Dataset entries
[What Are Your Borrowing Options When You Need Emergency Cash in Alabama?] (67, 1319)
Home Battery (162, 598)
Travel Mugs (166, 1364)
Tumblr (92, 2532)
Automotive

-- EXERCISE OBJECTIVE --
Without changing a single word, reproduce the entries above.

-- ANSWER TO THIS PROBLEM --
[What Are Your Borrowing Options When You Need Emergency Cash in Alabama?] (67, 1319)
Home Battery (162, 598)
Travel Mugs (166, 1364)
Tumblr (92, 2532)
Automotive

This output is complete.